Balance you blood sugar
Peaks and troughs in our blood sugar levels increase our cortisol output. This especially occurs if our blood sugar levels drop. If this happens cortisol can mobilise stored glucose helping to elevate our blood sugar levels, but avoiding these drops can make our bodies less reliant on cortisol.
The best ways to manage your blood sugar are:
- Eat protein such as meat, fish, eggs, beans, pulses or tofu at every meal.
- Add a little fat to meals. Foods high in calories are slow to absorb fats which can help to slow down our calorie absorption. This reduces the likelihood of blood sugar highs.

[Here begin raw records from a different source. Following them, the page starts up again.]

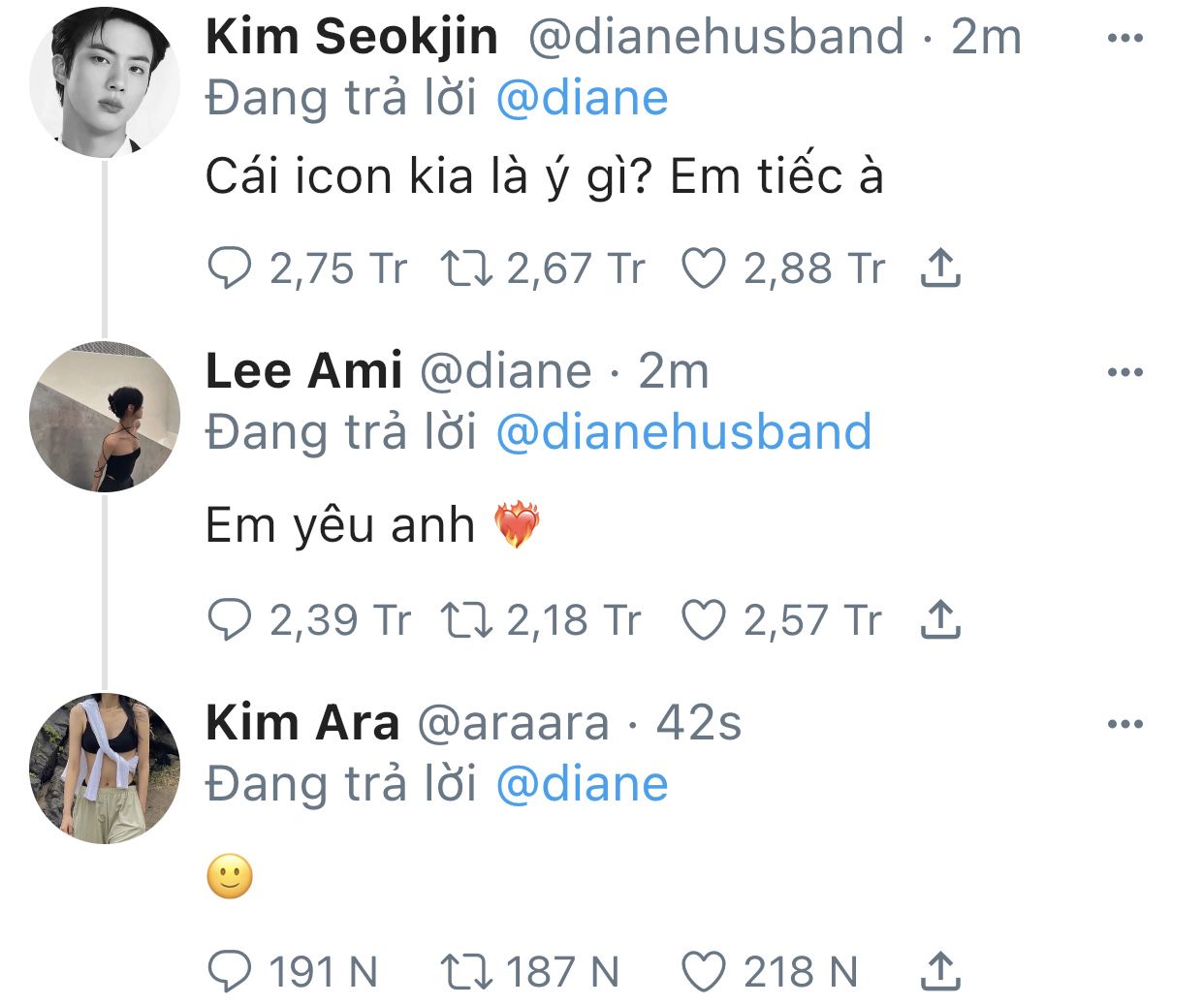Open the @dianehusband mention link
This screenshot has width=1204, height=1005.
pos(683,432)
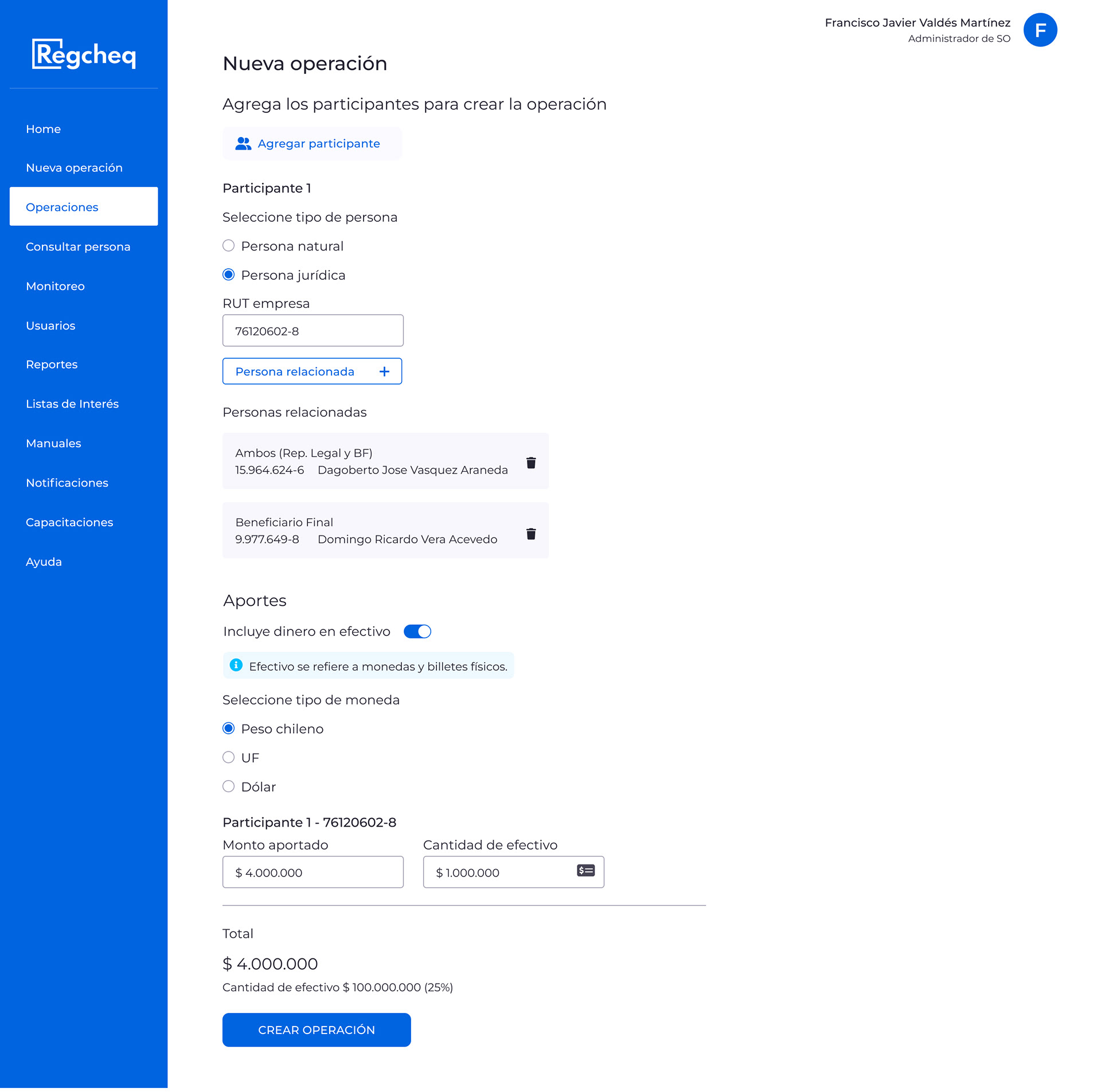Remove Domingo Ricardo Vera Acevedo entry
This screenshot has width=1101, height=1092.
[x=530, y=534]
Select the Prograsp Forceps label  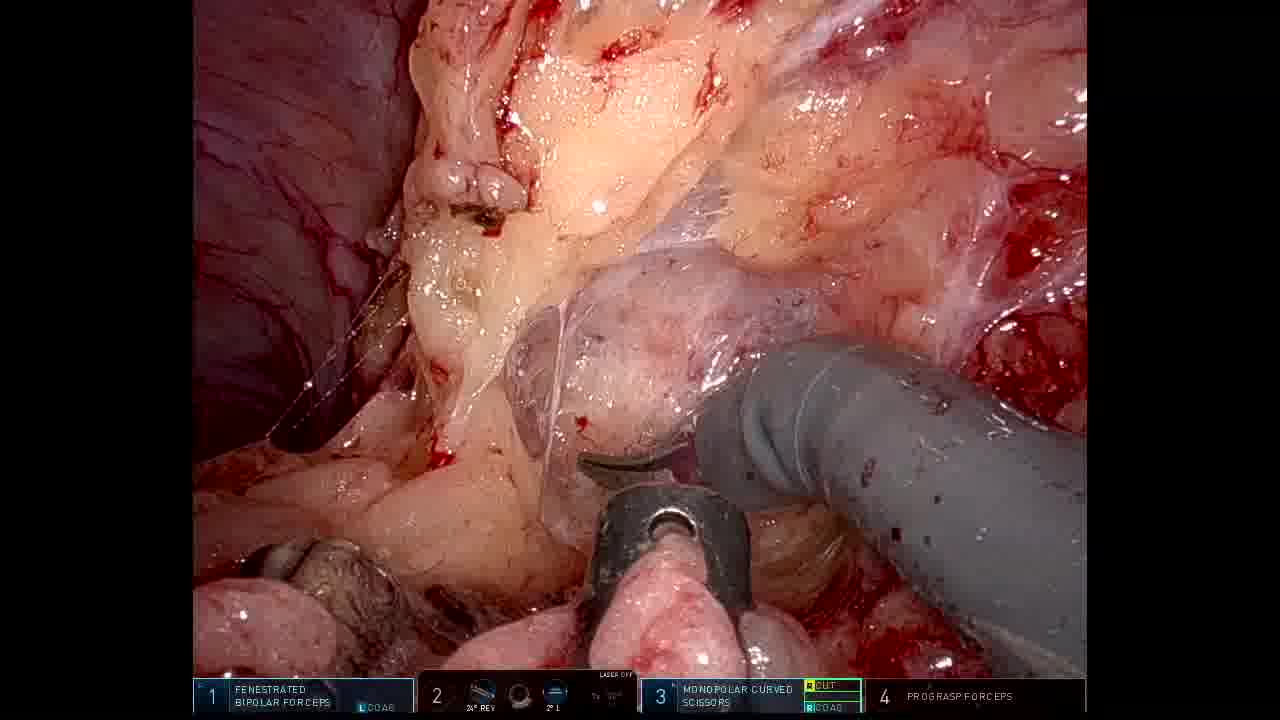[x=959, y=696]
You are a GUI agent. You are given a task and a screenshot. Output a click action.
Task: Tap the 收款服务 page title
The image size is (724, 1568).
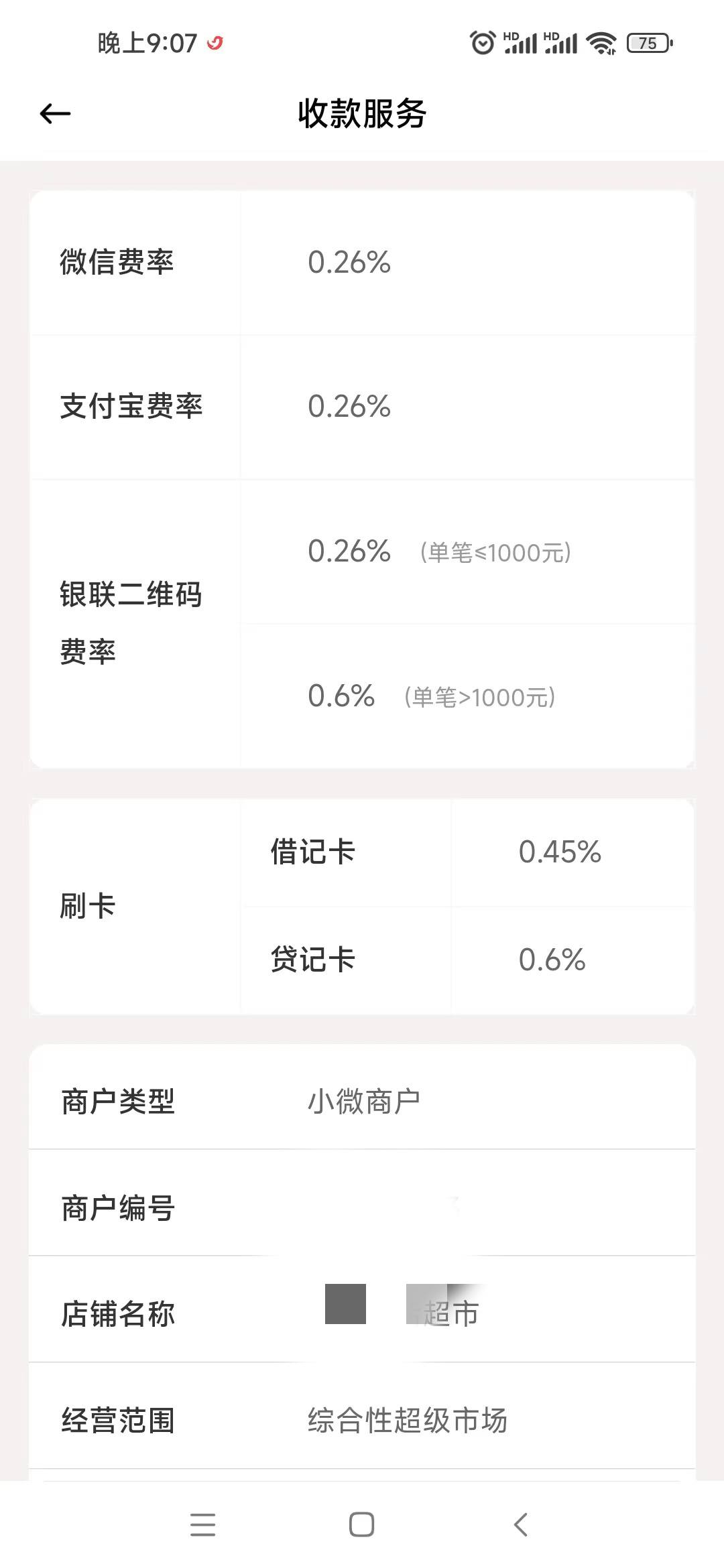(362, 113)
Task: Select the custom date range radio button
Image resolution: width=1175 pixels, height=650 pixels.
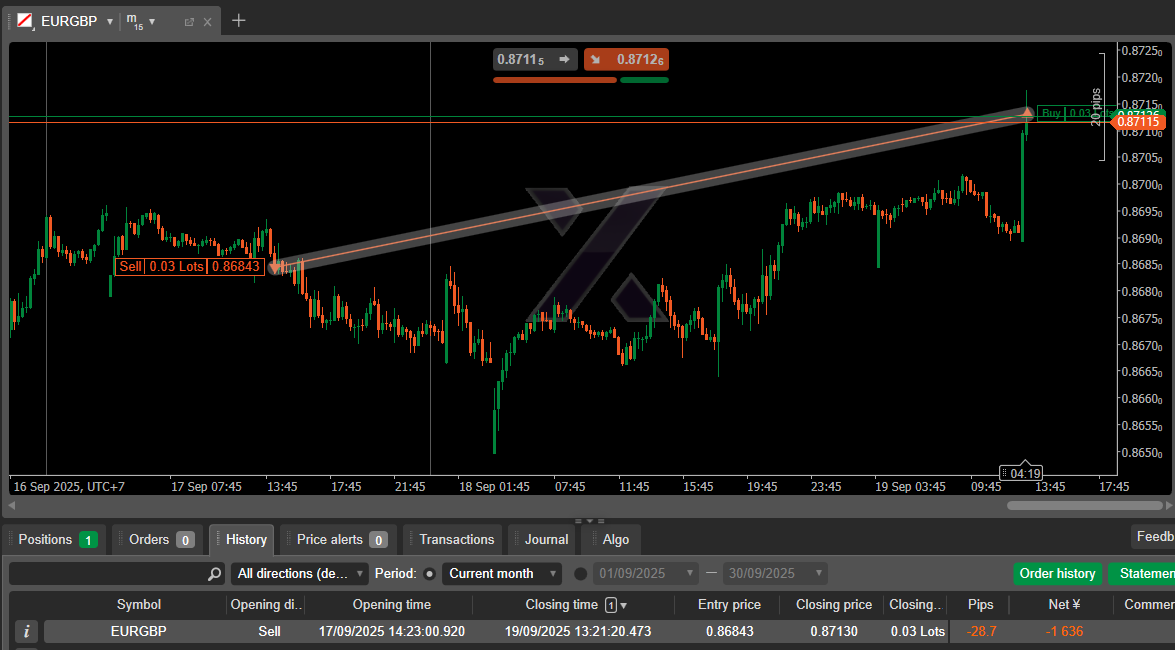Action: 581,574
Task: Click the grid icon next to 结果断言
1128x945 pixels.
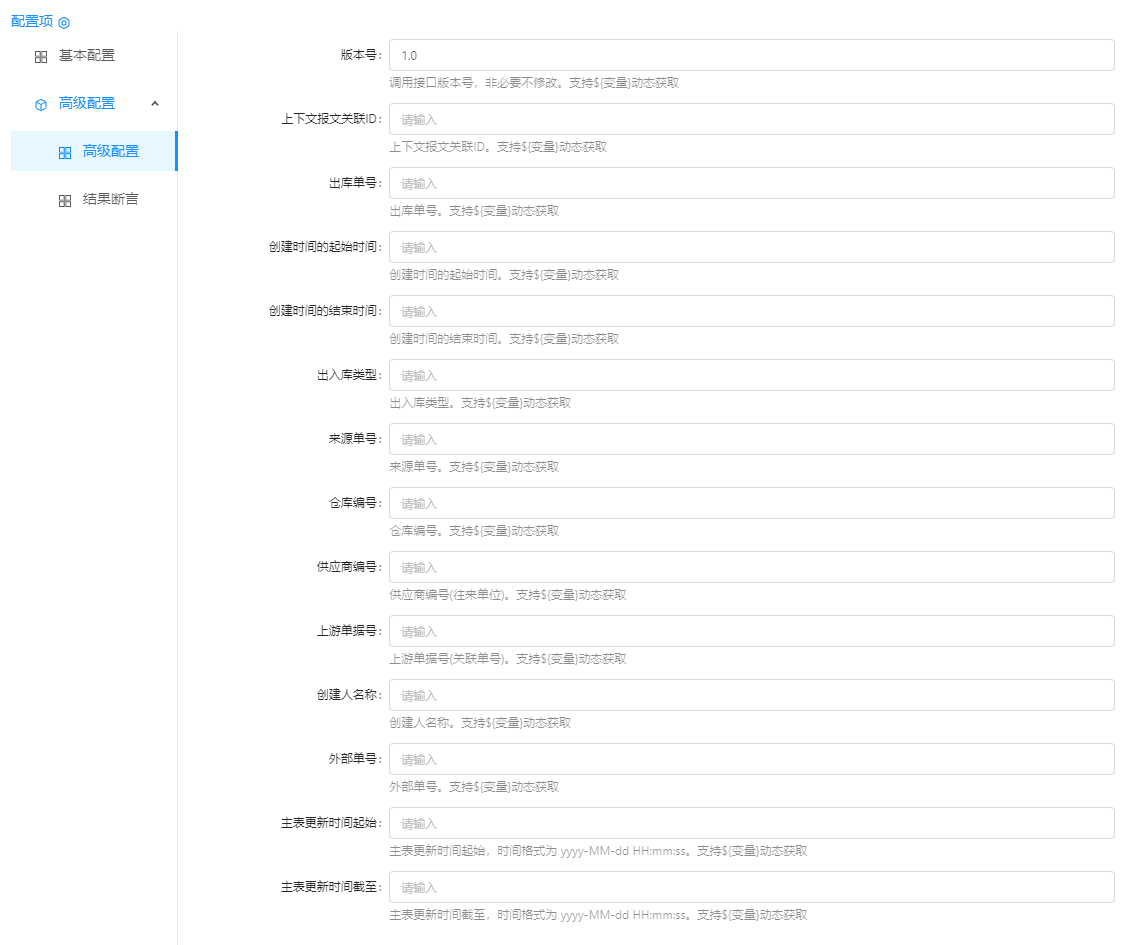Action: pos(65,201)
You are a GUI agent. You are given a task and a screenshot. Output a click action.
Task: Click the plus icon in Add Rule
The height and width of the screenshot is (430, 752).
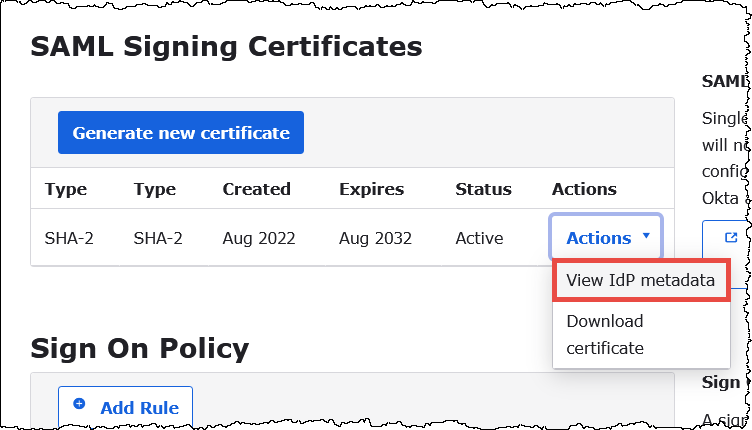pos(80,406)
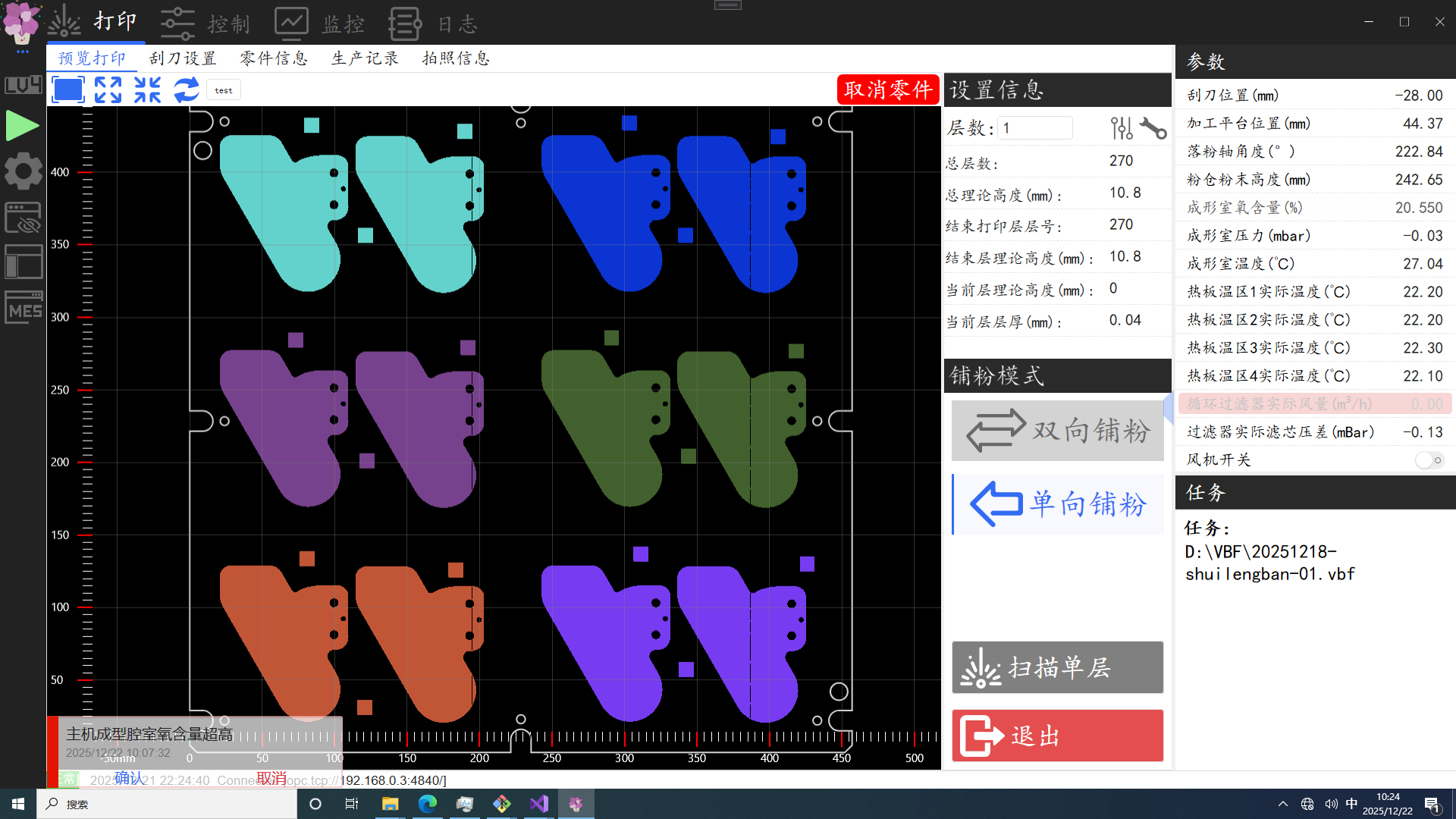Viewport: 1456px width, 819px height.
Task: Click the expand fullscreen arrows icon
Action: point(108,89)
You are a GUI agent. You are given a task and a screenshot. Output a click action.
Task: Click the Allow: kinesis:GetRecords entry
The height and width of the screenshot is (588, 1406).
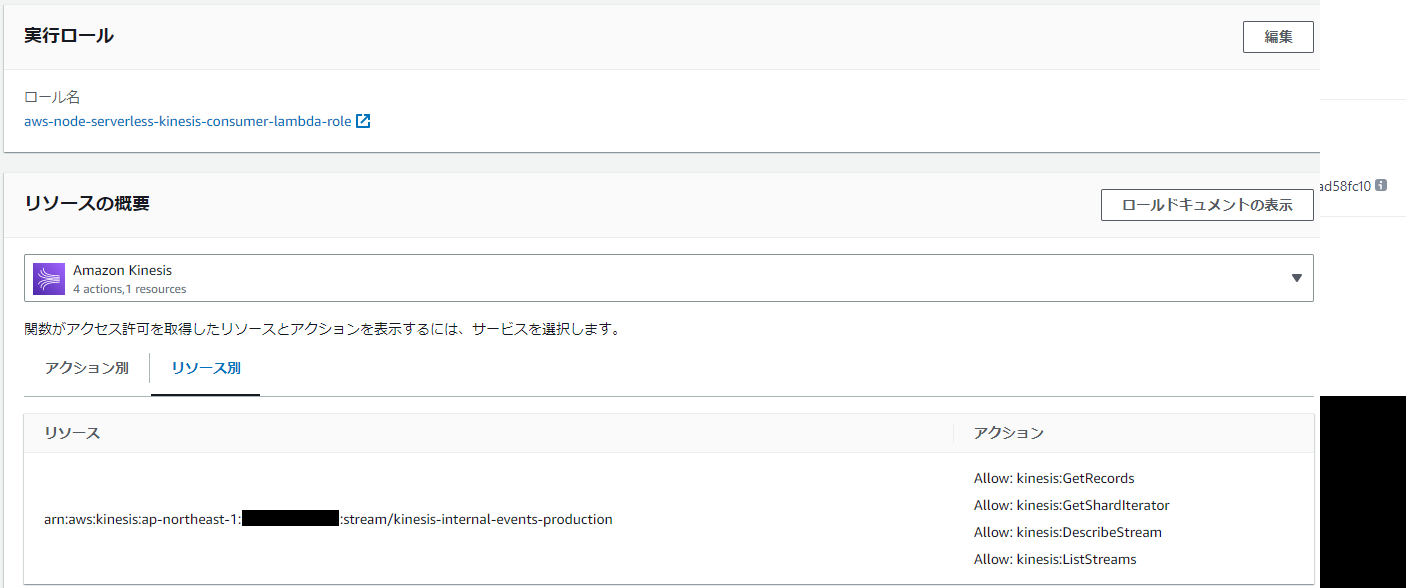(x=1054, y=478)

- Avoid processed and high sugar foods
- Avoid stimulants such as caffeine, sugar and nicotine.
Avoid using caffeine to pick up your energy
Caffeine has a direct impact on the hormones in your body. The following hormones are increased under the influence of caffeine.
- Adenosine – increases alertness but can cause sleep problems.
- Adrenaline – gives you an extra boost but will make you feel fatigued once the effects have worn off.
- Cortisol – the stress hormone. Makes you crave sugary, refined, calorie dense foods.
- Dopamine – initially makes the person feel good but once the effects have worn off, generates a ‘low’ and can cause possible dependence/addiction.
Rather than drinking liquids high in caffeine, switch to green, black, herbal or fruit tea; or even better, water. Doing this will prevent you from experiencing the negative physical symptoms described above.
Don’t skip meals
Although your body should be able to deal with missing a meal, during stressful periods, it is not ideal as it adds extra pressure on the body, which in turn, increases cortisol output.
Up your intake of foods rich in:
Magnesium – supporting the production of GABA magnesium helps us to relax, sleep and manage our anxiety. Foods such as avocados, nuts, seeds, beans and pulses are great options.
Omega 3 – essential for optimal brain function; low levels are associated with depression and PMS which have an additive effect in times of stress. Include oily fish such as salmon, mackerel, trout & pilchards at least 3 times per week and include nuts and seeds daily.
Antioxidant Vitamins A, B, C & E – these nutrients protect the brain, our cell membranes and support the utilisation of B vitamins.
Vitamin A – Liver, oily fish, yogurts and milk
B Vitamins – B1, B2, B3, B5, B6, B9 (folate) and B12 – needed for optimal nervous system function, energy production, absorption of nutrients from food and carbohydrate metabolism. Focus on building your diet around meat (including offal), fish, nuts, seeds and dark green leafy vegetables.
Vitamin C – brightly coloured fruits and vegetables e.g. oranges, strawberries, bell peppers, broccoli and brussel sprouts
Vitamin E – nuts, seeds and wheatgerm
In Summary: Stress can manifest itself in a number of ways. These include feelings of anxiety, an inability to cope, as well as physical symptoms such as IBS (irritable bowel syndrome), migraines and low energy. To reduce these physical symptoms, make changes to your diet to help you manage stress more effectively.